Work order: Print the listing below again from the line that contains "Task: Open the Search tool" onward, keeping every line exact and leaving out the lines before it.
┌──
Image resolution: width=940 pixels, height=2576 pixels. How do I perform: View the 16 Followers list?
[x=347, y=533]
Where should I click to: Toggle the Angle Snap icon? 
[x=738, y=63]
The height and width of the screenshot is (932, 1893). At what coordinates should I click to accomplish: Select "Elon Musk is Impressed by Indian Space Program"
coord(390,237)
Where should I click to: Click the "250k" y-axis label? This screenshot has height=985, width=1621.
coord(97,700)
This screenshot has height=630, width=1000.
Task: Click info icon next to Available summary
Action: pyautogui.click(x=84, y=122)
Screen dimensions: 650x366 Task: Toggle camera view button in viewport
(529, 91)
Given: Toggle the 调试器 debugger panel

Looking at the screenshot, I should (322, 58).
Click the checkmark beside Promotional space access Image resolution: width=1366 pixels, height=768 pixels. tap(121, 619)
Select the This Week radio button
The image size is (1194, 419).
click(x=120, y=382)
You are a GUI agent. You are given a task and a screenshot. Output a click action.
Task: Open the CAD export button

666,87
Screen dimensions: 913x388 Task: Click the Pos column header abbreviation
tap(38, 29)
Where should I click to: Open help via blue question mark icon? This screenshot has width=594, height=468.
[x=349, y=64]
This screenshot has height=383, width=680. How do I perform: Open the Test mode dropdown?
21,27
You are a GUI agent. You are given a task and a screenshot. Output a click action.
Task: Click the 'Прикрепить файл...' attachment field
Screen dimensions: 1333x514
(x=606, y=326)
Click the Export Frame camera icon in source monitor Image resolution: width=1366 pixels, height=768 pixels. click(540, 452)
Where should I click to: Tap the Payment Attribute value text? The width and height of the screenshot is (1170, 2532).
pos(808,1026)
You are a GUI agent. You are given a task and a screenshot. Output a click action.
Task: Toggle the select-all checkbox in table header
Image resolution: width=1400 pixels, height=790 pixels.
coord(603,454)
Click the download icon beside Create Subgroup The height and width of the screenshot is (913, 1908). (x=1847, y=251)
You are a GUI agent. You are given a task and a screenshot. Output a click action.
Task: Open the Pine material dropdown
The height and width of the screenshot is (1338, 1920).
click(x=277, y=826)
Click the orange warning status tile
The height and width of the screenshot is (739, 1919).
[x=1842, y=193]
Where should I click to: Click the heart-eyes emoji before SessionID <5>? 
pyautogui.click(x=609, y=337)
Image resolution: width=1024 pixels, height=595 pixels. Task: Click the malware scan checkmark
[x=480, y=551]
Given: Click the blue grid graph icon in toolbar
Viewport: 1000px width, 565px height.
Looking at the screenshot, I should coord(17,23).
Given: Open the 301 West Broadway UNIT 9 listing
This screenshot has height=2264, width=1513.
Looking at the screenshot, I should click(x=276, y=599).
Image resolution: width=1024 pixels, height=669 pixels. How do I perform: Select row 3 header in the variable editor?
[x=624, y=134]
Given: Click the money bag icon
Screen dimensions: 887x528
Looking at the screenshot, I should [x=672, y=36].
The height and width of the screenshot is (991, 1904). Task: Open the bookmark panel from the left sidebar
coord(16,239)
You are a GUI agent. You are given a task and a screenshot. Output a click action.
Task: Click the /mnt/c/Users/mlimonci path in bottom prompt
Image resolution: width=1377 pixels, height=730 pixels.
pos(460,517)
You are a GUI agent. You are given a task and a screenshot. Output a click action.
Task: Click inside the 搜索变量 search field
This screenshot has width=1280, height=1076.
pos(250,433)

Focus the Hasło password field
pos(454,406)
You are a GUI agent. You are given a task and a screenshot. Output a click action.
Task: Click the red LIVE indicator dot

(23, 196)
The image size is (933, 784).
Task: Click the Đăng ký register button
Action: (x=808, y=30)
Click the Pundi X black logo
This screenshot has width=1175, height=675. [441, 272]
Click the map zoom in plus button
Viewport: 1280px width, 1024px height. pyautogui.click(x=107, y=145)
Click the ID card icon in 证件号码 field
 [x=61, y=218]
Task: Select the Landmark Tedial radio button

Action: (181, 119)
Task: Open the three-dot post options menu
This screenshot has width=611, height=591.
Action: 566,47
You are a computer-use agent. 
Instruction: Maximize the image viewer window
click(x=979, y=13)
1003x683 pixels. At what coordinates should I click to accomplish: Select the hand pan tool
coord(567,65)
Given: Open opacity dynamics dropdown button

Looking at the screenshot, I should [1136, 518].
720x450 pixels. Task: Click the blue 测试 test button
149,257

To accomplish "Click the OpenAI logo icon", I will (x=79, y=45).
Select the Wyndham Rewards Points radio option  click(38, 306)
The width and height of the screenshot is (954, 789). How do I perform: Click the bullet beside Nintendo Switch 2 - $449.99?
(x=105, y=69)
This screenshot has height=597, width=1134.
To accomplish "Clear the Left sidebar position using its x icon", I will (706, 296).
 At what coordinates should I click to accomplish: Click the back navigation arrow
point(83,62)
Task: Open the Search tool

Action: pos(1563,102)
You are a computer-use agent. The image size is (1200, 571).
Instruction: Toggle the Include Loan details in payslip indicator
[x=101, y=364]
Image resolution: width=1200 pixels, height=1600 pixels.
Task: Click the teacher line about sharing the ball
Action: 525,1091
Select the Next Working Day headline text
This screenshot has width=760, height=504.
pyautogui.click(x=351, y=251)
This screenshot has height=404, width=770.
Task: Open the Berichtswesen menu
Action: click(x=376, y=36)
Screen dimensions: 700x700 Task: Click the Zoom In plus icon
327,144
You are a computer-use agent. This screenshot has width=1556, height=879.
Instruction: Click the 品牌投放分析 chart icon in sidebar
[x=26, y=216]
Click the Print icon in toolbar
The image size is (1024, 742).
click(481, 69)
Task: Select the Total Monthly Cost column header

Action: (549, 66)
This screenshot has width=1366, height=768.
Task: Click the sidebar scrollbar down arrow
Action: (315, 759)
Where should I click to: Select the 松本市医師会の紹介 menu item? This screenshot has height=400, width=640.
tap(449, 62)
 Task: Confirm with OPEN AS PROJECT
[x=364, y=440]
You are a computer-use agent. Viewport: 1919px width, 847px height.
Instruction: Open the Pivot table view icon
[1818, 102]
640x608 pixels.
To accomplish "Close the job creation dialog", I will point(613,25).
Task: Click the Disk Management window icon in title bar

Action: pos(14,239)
└──
Exercise answer:
Task: Open the Search tool

Action: pos(1563,102)
You are a computer-use agent. The image size is (1200, 571).
Instruction: Toggle the Include Loan details in payslip indicator
[x=101, y=364]
Image resolution: width=1200 pixels, height=1600 pixels.
Task: Click the teacher line about sharing the ball
Action: 525,1091
Select the Next Working Day headline text
This screenshot has width=760, height=504.
pyautogui.click(x=351, y=251)
This screenshot has height=404, width=770.
Task: Open the Berichtswesen menu
Action: click(x=376, y=36)
Screen dimensions: 700x700 Task: Click the Zoom In plus icon
327,144
You are a computer-use agent. This screenshot has width=1556, height=879.
Instruction: Click the 品牌投放分析 chart icon in sidebar
[x=26, y=216]
Click the Print icon in toolbar
The image size is (1024, 742).
click(481, 69)
Task: Select the Total Monthly Cost column header

Action: (549, 66)
This screenshot has width=1366, height=768.
Task: Click the sidebar scrollbar down arrow
Action: (315, 759)
Where should I click to: Select the 松本市医師会の紹介 menu item? This screenshot has height=400, width=640.
tap(449, 62)
 Task: Confirm with OPEN AS PROJECT
[x=364, y=440]
You are a computer-use agent. Viewport: 1919px width, 847px height.
Instruction: Open the Pivot table view icon
[1818, 102]
640x608 pixels.
To accomplish "Close the job creation dialog", I will point(613,25).
Task: Click the Disk Management window icon in title bar

Action: pos(14,239)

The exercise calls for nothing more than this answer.